▸ EXERCISE DESCRIPTION
Everything in the listing below except the pictures should be reproduced exactly.

▸ AVAILABLE DATA
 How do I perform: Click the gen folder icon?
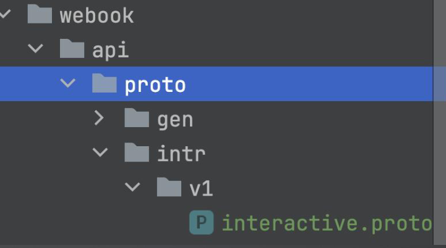click(137, 118)
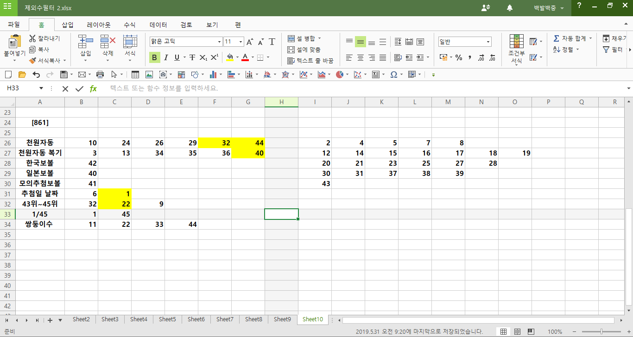Click the yellow fill color swatch
Viewport: 633px width, 337px height.
pos(230,58)
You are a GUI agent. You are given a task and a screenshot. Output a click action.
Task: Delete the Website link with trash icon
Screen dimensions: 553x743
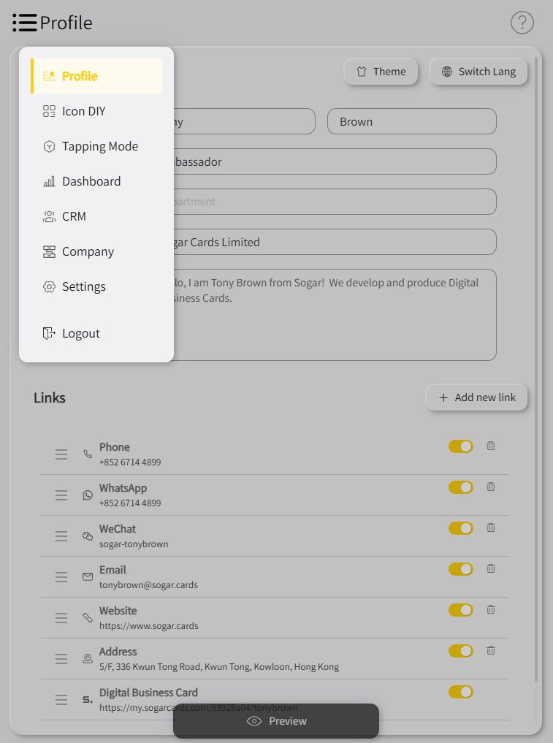pos(491,609)
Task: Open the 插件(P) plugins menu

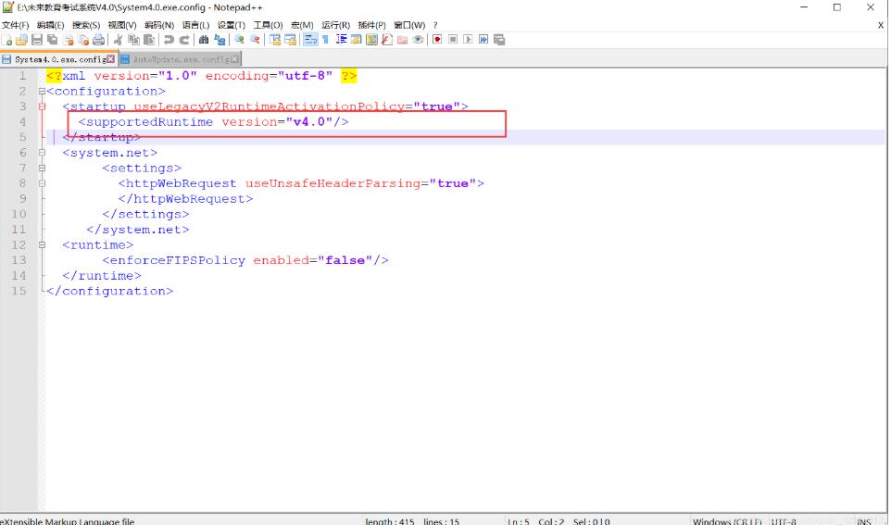Action: click(372, 25)
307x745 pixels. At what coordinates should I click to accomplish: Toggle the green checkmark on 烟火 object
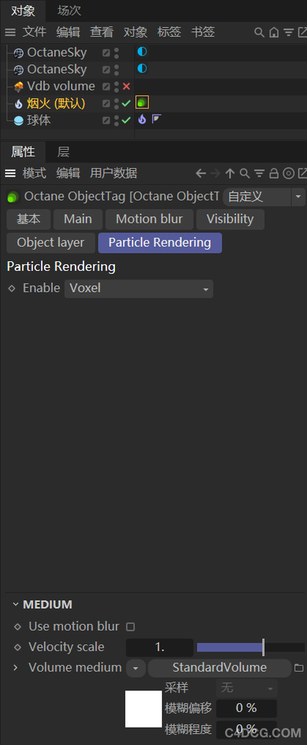coord(126,104)
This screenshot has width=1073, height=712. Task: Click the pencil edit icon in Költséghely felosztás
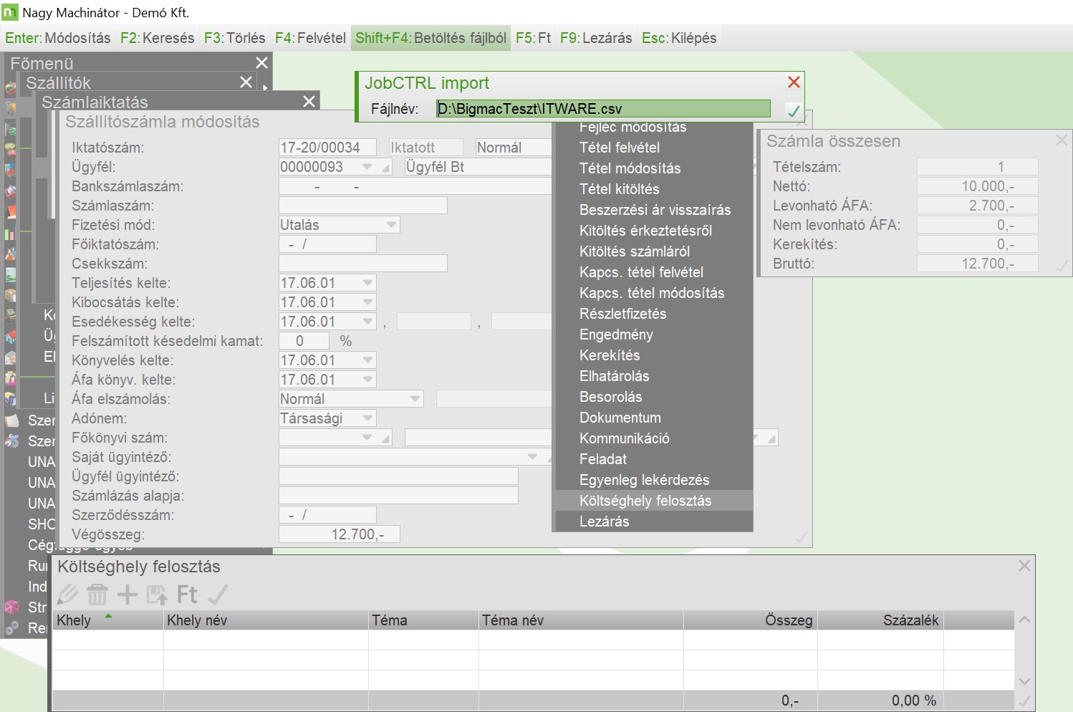pyautogui.click(x=68, y=594)
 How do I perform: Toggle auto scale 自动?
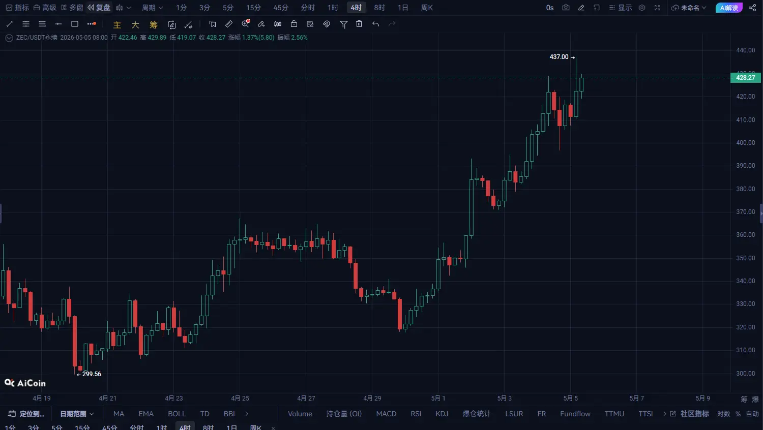752,414
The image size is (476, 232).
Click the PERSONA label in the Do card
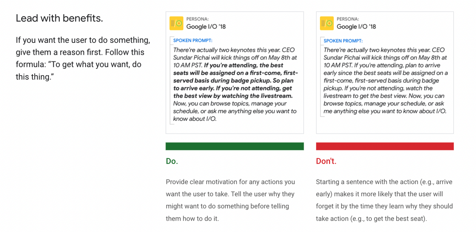[x=198, y=19]
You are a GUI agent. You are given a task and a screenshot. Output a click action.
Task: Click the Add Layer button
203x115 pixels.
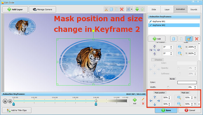(15, 9)
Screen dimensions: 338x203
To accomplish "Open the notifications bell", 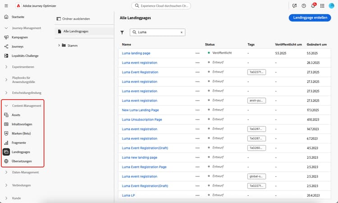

▸ RESPONSE
 How do I perform: Click the gen folder icon?
click(137, 118)
Click the yellow fill color swatch
Viewport: 633px width, 337px height.
pos(230,58)
You are a GUI agent. You are given a task and a screenshot. Output a click action.
Task: Delete the Website link with trash icon
Screen dimensions: 553x743
pos(491,609)
Task: Open the 插件(P) plugins menu

Action: click(372, 25)
307x745 pixels. At what coordinates should I click to accomplish: Toggle the green checkmark on 烟火 object
coord(126,104)
This screenshot has width=1073, height=712. Task: Click the pencil edit icon in Költséghely felosztás
pyautogui.click(x=68, y=594)
 How do I perform: Toggle auto scale 自动?
752,414
The image size is (476, 232).
Click the PERSONA label in the Do card
[x=198, y=19]
You are a GUI agent. You are given a task and a screenshot. Output a click action.
Task: Click the Add Layer button
203x115 pixels.
(15, 9)
Screen dimensions: 338x203
To accomplish "Open the notifications bell", 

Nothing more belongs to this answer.